Obstructed swelling and fracture of hydrogels

TL;DR

This study investigates how hydrogels swell around fixed obstacles, revealing that narrow, closely-spaced obstacles induce fracturing, and develops a theoretical framework to predict stress distributions and fracture conditions.

Contribution

The paper introduces an integrated experimental, simulation, and theoretical approach to understand obstructed swelling and fracture in hydrogels, highlighting the influence of obstacle geometry.

Findings

Hydrogels swell without fracture around large, spaced obstacles.

Narrow, closely-spaced obstacles cause hydrogels to fracture during swelling.

Finite element simulations map stress distributions, aiding fracture prediction.

Abstract

Obstructions influence the growth and expansion of bodies in a wide range of settings -- but isolating and understanding their impact can be difficult in complex environments. Here, we study obstructed growth/expansion in a model system accessible to experiments, simulations, and theory: hydrogels swelling around fixed cylindrical obstacles with varying geometries.
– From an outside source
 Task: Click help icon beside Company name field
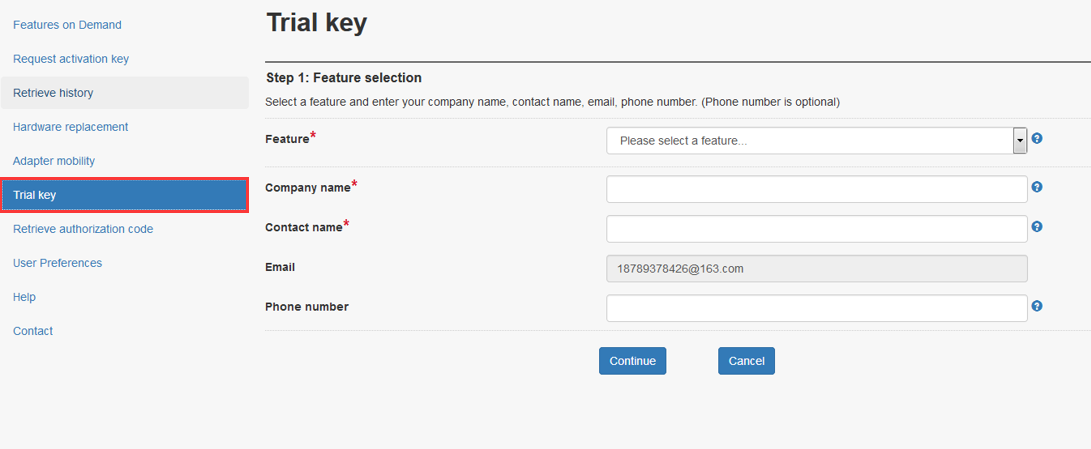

When the obstacles are large and widely-spaced, hydrogels swell around them and remain intact. In contrast, our experiments reveal that when the obstacles are narrow and closely-spaced, hydrogels fracture as they swell. We use finite element simulations to map the magnitude and spatial distribution of stresses that build up during swelling at equilibrium in a 2D model, providing a route toward predicting when this phenomenon of self-fracturing is likely to arise. Applying lessons from indentation theory, poroelasticity, and nonlinear continuum mechanics, we also develop a theoretical framework for understanding how the maximum principal tensile and compressive stresses that develop during swelling are controlled by obstacle geometry and material parameters. These results thus help to shed light on the mechanical principles underlying growth/expansion in environments with obstructions.